Il y a quelques années, je travaillais pour Accor Arabie saoudite, au siège du groupe basé à Djedda. Nous supervisions les projets de développement, alors nombreux en cette période de boom pétrolier. Le plus grand projet était également le plus grand projet hôtelier d’Accor dans le monde : le ZamZam Grand Suites à la Mecque, un paquebot de 1240 chambres et suites.

L’un des postes clés pour un tel lancement est celui de DRH. La complexité des procédures administratives, la multiplicité des postes offerts, la diversité des nationalités à recruter ainsi que la nécessité de se conformer à la législation en matière de « saoudisation » des emplois (quota minimal de Saoudiens à employer) exigent de trouver la perle rare et, surtout, de savoir la garder. Ce fut chose faite avec O., un Saoudien expérimenté et efficace.

Or, trois semaines après son recrutement comme DRH du ZamZam Grand Suites, O., visiblement tourmenté et furieux, se rend au siège du groupe et a une discussion très violente avec le directeur des opérations. Puis, il annonce tout de go : « Je démissionne. » Stupeur générale.

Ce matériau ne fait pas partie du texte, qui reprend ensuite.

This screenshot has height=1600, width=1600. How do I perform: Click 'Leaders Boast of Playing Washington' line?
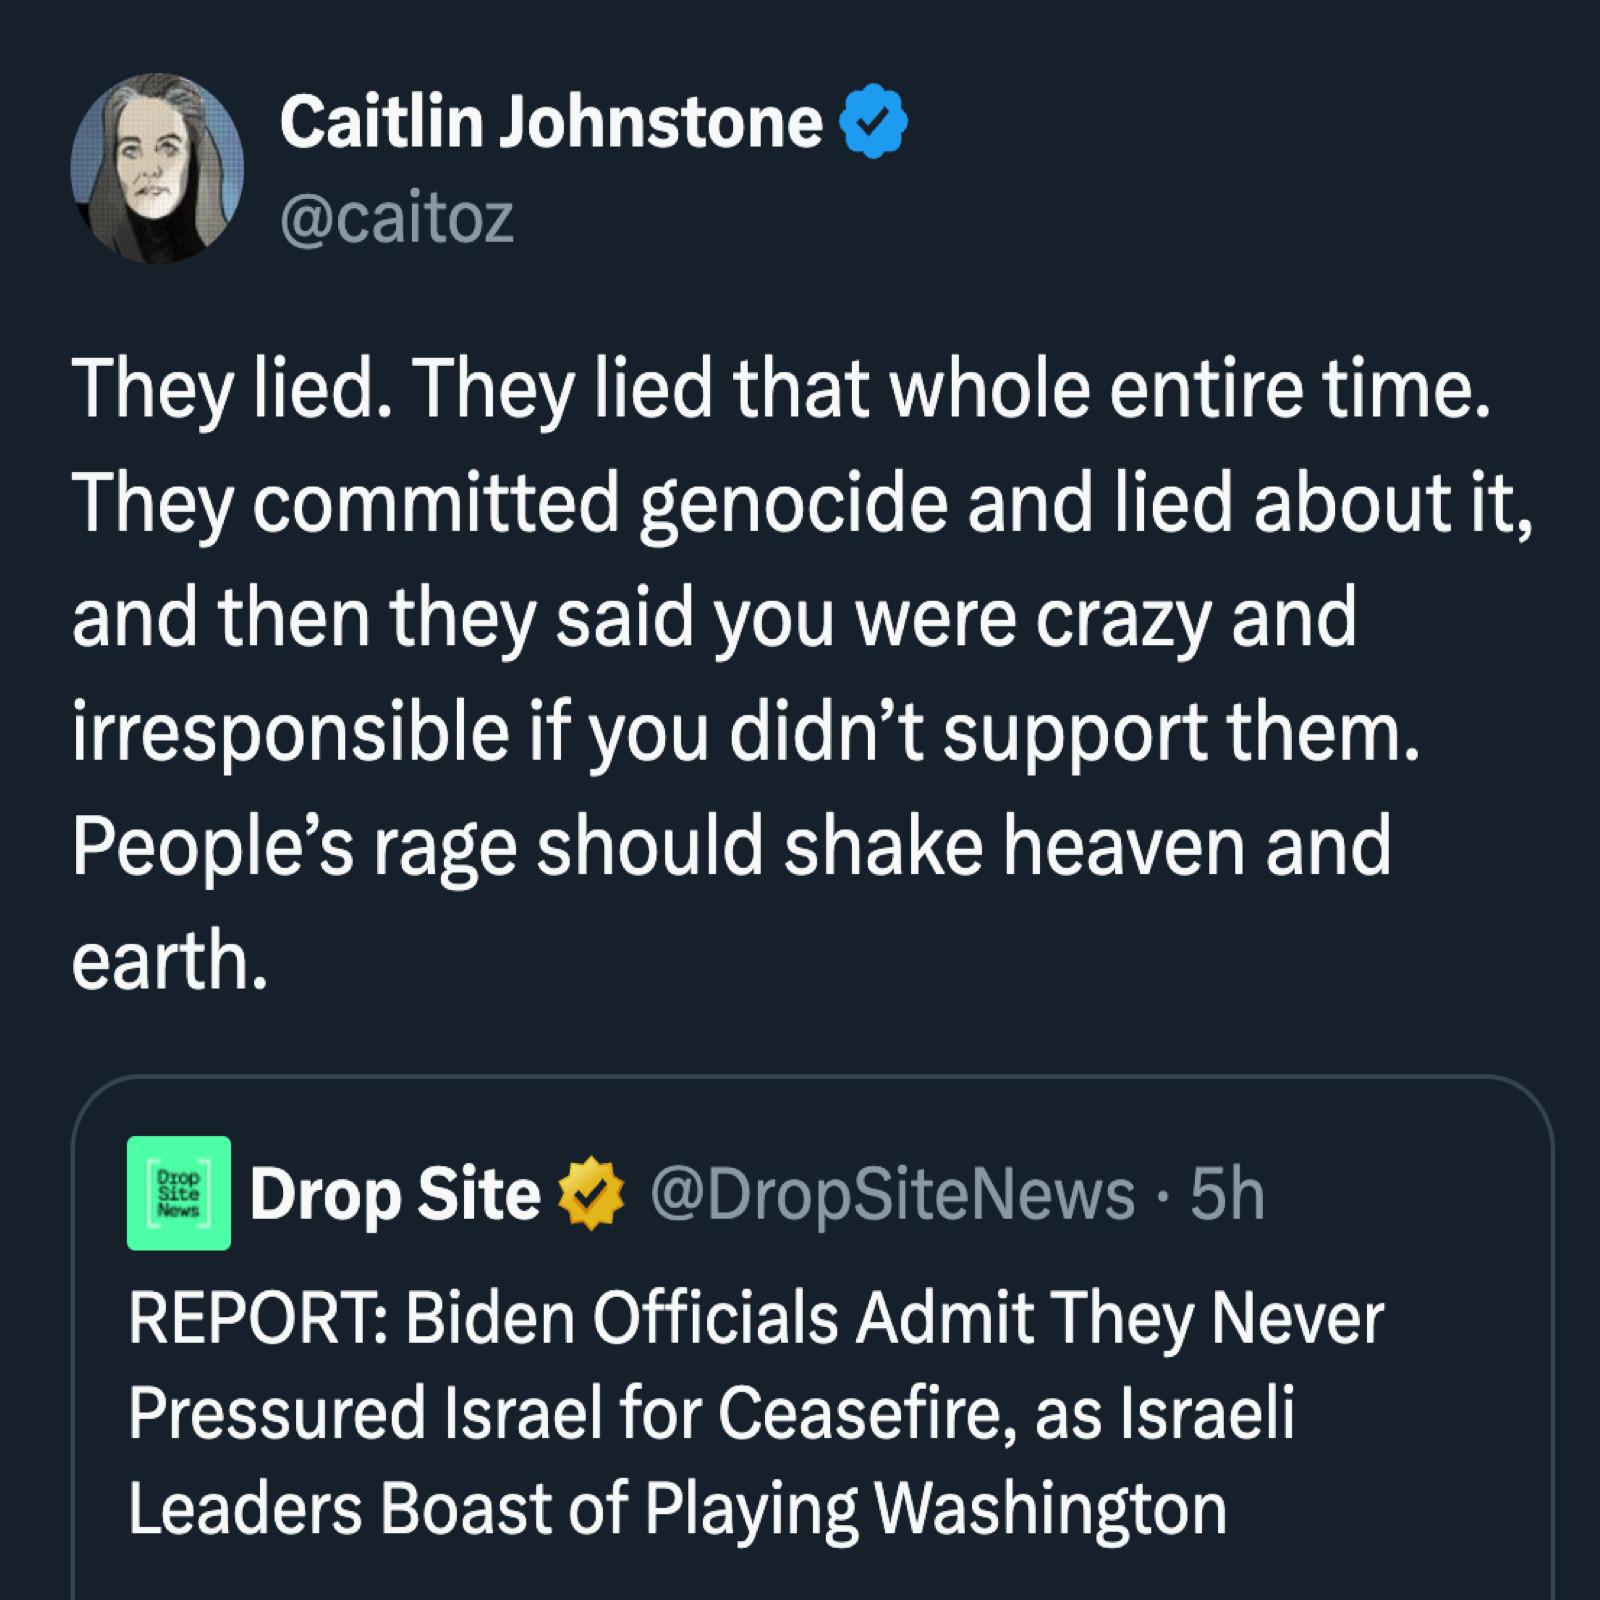coord(677,1509)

Depuis son arrivée chez Accor, O. avait rapidement pris en main ses nombreux dossiers et s’était parfaitement intégré au sein de l’équipe de préouverture de l’hôtel. Quelques cafés et cigarettes plus tard, O. s’est calmé et a enfin expliqué la raison de sa décision soudaine.

La veille avait eu lieu une réunion dans le bureau du directeur des opérations. Arrivé un peu en avance, O. avait posé son téléphone portable sur une table basse, puis s’était absenté quelques instants. Le téléphone a sonné pendant son absence. Agacé, le directeur des opérations l’a éteint d’autorité, sans cependant le notifier à O. à son retour.

Le soir, O. reçoit un appel de sa mère, très en colère : « Pourquoi m’as-tu raccroché au nez ? » Je résume par cette question la teneur de cet appel qui, en réalité, a été bien plus long et véhément, la mère reprochant notamment au fils de lui avoir manqué de respect. O. n’en a pas dormi de la nuit. Le lendemain, il accuse le directeur des opérations de lui avoir manqué de respect en éteignant son téléphone et de lui avoir fait perdre la face auprès de sa mère. Sa décision est prise : il est prêt à perdre son travail pour retrouver sa face et le respect de sa mère.

Commentaire 1 : les réactions

Il est intéressant de noter les réactions des uns et des autres face à cette situation imprévue. Outre O. qui est donc saoudien, parmi les principaux protagonistes figurent le directeur des opérations qui est tunisien, le directeur de projet qui est français et le directeur du groupe Accor en Arabie qui est algérien.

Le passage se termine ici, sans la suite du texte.